Sure. My claim wasn't that he's treated like me, only that JPM was customarily in the business of private banking HNW individuals. That's one of the services that they offer in their normal and usual course of business.

JPM didn't just let Epstein open a checking account at a branch without anyone being aware of it. They extensively courted, discussed, facilitated Epstein's business at the bank.

Sure, but did they do so in a way that was different from other similar private banking clients? Did he use those services in specifically criminal ways (beyond using money from their bank to pay for criminal acts, which is not sufficient grist) such as using it to launder money or commit fraud? As far as I understand, the answer to both of those questions is no.

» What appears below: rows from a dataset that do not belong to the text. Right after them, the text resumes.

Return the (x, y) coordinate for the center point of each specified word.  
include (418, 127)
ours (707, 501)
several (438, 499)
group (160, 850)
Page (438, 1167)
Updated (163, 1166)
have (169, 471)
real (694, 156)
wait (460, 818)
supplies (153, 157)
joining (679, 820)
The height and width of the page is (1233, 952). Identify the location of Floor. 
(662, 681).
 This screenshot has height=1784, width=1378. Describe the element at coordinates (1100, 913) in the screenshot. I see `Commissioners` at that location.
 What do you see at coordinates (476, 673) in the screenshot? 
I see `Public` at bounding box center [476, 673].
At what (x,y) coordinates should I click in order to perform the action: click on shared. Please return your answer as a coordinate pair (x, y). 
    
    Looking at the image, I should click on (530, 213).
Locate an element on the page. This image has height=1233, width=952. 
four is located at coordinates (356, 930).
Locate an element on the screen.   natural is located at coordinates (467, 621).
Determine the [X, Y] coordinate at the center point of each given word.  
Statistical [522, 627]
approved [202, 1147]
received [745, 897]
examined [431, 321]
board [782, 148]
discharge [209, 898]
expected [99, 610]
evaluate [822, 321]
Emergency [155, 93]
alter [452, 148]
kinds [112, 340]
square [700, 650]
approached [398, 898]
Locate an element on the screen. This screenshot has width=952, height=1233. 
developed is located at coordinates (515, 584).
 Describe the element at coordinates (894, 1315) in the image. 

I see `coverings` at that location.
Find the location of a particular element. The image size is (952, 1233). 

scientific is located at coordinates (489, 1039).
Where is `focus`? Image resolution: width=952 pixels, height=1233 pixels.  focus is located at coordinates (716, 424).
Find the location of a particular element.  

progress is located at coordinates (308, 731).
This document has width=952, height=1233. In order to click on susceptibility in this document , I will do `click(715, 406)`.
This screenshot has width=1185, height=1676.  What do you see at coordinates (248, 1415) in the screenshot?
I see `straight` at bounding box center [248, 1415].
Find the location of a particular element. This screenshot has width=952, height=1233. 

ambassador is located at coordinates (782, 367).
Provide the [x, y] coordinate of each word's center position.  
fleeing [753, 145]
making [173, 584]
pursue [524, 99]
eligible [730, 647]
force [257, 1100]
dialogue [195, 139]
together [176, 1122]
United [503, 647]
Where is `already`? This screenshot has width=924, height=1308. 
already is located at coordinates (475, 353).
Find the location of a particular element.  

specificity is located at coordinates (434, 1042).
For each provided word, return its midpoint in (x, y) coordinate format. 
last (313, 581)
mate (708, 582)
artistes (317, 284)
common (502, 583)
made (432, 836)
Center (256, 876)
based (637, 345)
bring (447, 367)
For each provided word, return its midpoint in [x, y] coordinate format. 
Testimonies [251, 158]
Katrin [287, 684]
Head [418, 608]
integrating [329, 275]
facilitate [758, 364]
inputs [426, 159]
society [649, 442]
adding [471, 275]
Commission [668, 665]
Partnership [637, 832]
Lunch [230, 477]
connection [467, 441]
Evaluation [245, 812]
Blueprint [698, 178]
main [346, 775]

So "Epstein got all his money from Les Wexner" isn't really a conversation ender to me, it's the start of another more interesting mystery.

Indeed, and I think that deserves its own thread that is independent of whether we should blame the bank for not cutting him off.

It should be know your client > report suspicious activities to the authorities > authorities ask judge for approval to debank > banks debank.

I understand you're just proposing as a thing, but there is literally no analog for a court to adjudicate this. You'd be inventing a new kind of judicial process for this.

My understanding is that it wasn’t just rank and file, it was mid level command structure.

So it appears that JP Morgan may have allowed Jeffrey Epstein to continue using their financial services, so of course the Times leads with the most bombastic possible version of this claim. One could imagine an alternative headline like How JPMorgan Conducted its Usual and Customary Business. Probably there are intermediate versions of this headline that are closer to neutral.

Headlines aside, right wing media is picking it up because all the Epstein stuff draws lots of clicks but I'm wondering (and hopefully I'm not alone) whether this is fundamentally about getting upset when banks don't drop unpopular clients even when their relationship has nothing to do with the clients' bad behavior.

That is to say, contra the Times, JPMorgan didn't enable Epstein's crimes in anything but the most useless sense of the world. Sure, he used money from the banks to pay people -- but I'm sure lots of criminals withdraw money from a Chase ATM in the commission of a crime, which hasn't (till recently) been laid on the bank.

The other claim is that his friends in the bank intervened when some transactions were flagged (for what, no one really explains) but this only deepens the original question: even if he was guilty of sex crimes, that doesn't imply that his financial dealings weren't in order. It's not money laundering or fraud to pay for underage hookers -- it's child prostitution which is illegal in its own right.

Ultimately where this seems to end is back to a place where banks rightly fear that they are gonna be next on the Times' hitlist because they didn't drop a client fast enough.

The common saying is "if you go far enough left, you get your guns back".